Advocates say telling people in person would be ideal, but acknowledge that would be difficult to implement and hard to sell to policymakers and officials. Even small changes to the state’s policy, they say, could make it more considerate.
For example, the Coalition says the state’s script should start by asking family members if they’re in a safe place to talk about sensitive information — that way no one would find out about the death of a loved one while stuck in traffic or in the middle of their office. Euphemistic words like “remains” or “disposition” should be replaced by clearer language, like “body” and “release.” And no one should find out through a voicemail.
Advocates tried and failed to change this language through the state legislature. Instead, they’re continuing to speak with lawmakers, as well as corrections officials and other stakeholders, to raise awareness of this rarely discussed issue.
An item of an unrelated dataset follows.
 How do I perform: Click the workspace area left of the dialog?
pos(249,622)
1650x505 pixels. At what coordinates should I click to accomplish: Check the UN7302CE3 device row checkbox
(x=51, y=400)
It’s part of a larger effort to improve mental health care within California state prisons, which saw a recent increase in suicide among incarcerated women.
Short of rewriting the script for death notification, state Sen. Connie Leyva, a Democrat from Chino, is trying to change the guidelines around informing families of serious incidents, after speaking with advocates for the Coalition. According to the current policy, family members should be contacted in the case of serious illness or injury, but many say that rarely happens.
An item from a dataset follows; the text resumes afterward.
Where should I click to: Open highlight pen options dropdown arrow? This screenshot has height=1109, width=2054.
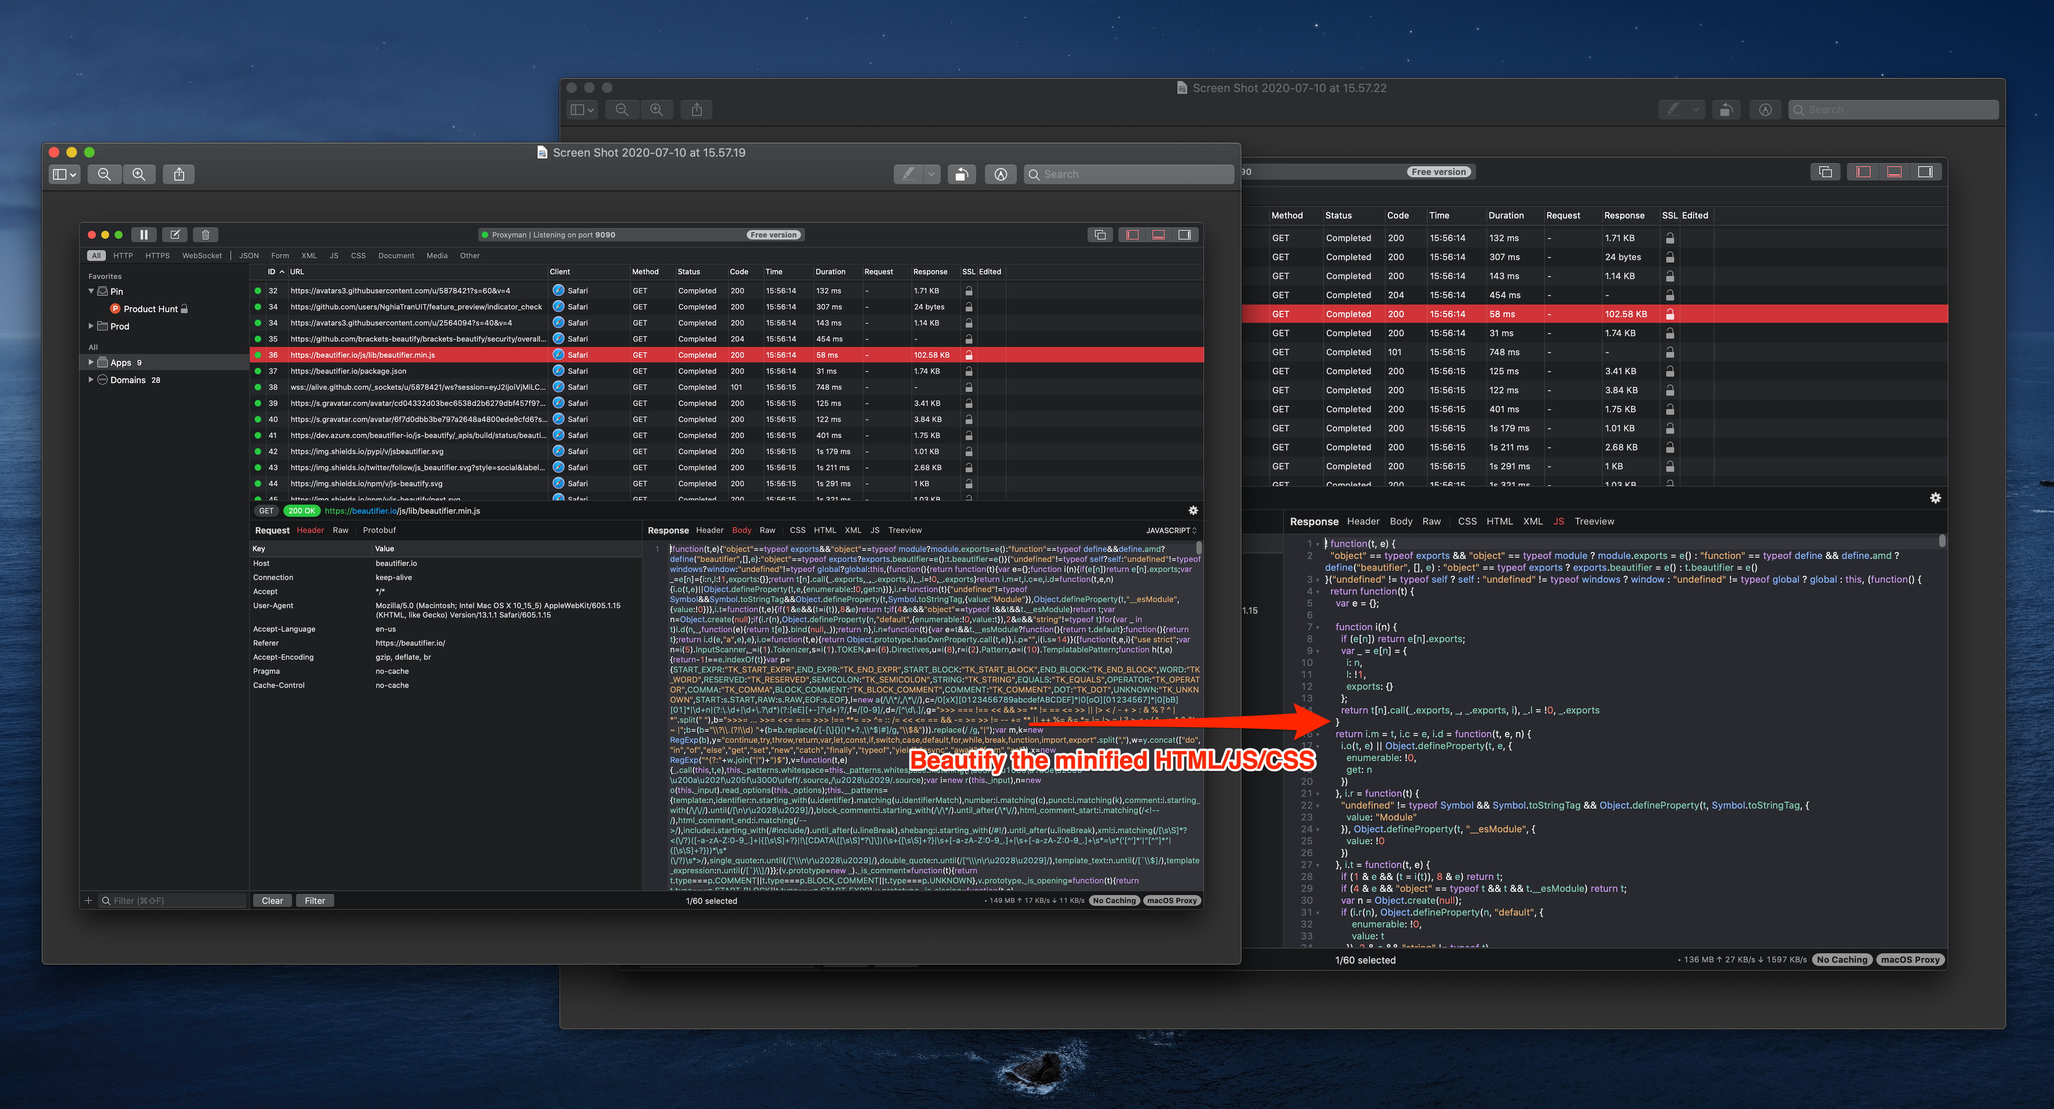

Terri Sunday said her daughter Amber Williams has attempted suicide multiple times and, most recently, was attacked by another prisoner at the Central California Women’s Facility, in Chowchilla, California. Sunday said she was never called, and found out instead through letters and emails from other inmates. “Everything is secretive,” Sunday said. “I’ve been dealing with the prison for 20 years, and I’m still stonewalled at every turn.”
CDCR spokesperson Sessa said he could not comment on an individual’s medical information, but that families are informed if there is an “imminent threat of death.” The decision to contact next-of-kin is made by medical staff and not correctional officers, he said.
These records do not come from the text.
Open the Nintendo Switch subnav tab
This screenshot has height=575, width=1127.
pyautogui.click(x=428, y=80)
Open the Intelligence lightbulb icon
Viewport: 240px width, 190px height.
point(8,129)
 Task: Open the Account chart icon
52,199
Leyva has introduced a bill that would require California prison officials to tell families about suicide attempts, serious illness, injury, and deaths within 24 hours, as part of a larger bill mandating that they report to the state legislature on their efforts to prevent suicide. Under the current policy, there is no time limit to make these notifications, and families are not informed about suicide attempts.
“It’s critical that we let families know. It’s just a matter of respect,” Sen. Leyva said. “I think sometimes people forget that they’re dealing with someone’s loved one. Being a mom myself, I can’t imagine not knowing for weeks what happened to my child.” Leyva’s bill passed the state senate in late May, and is now being considered by the state assembly.
It took three days for California prison officials to tell Takis Kalatzakis that his son Dimitris was dead. He found out through a telegram, dropped at his house in San Jose, California, one Monday evening in 2013. According to Kalatzakis, the letter simply said that Dimitris had died and that Kalatzakis had 24 hours to claim his body. (CDCR policy states that families have 48 hours.) Kalatzakis would later find out that Dimitris had been beaten and strangled to death by his cellmate at Salinas Valley State Prison in Soledad, California.
Five years later, Kalatzakis still can’t believe how he learned about his son’s sudden, violent death. “I was in shock,” said Kalatzakis, who was alone when he received the telegram. While setting a 24-hour time limit for notification would help, he said, it doesn’t go far enough. “The way they told me is something I’m never going to forget. [It’s like] I’m nothing.”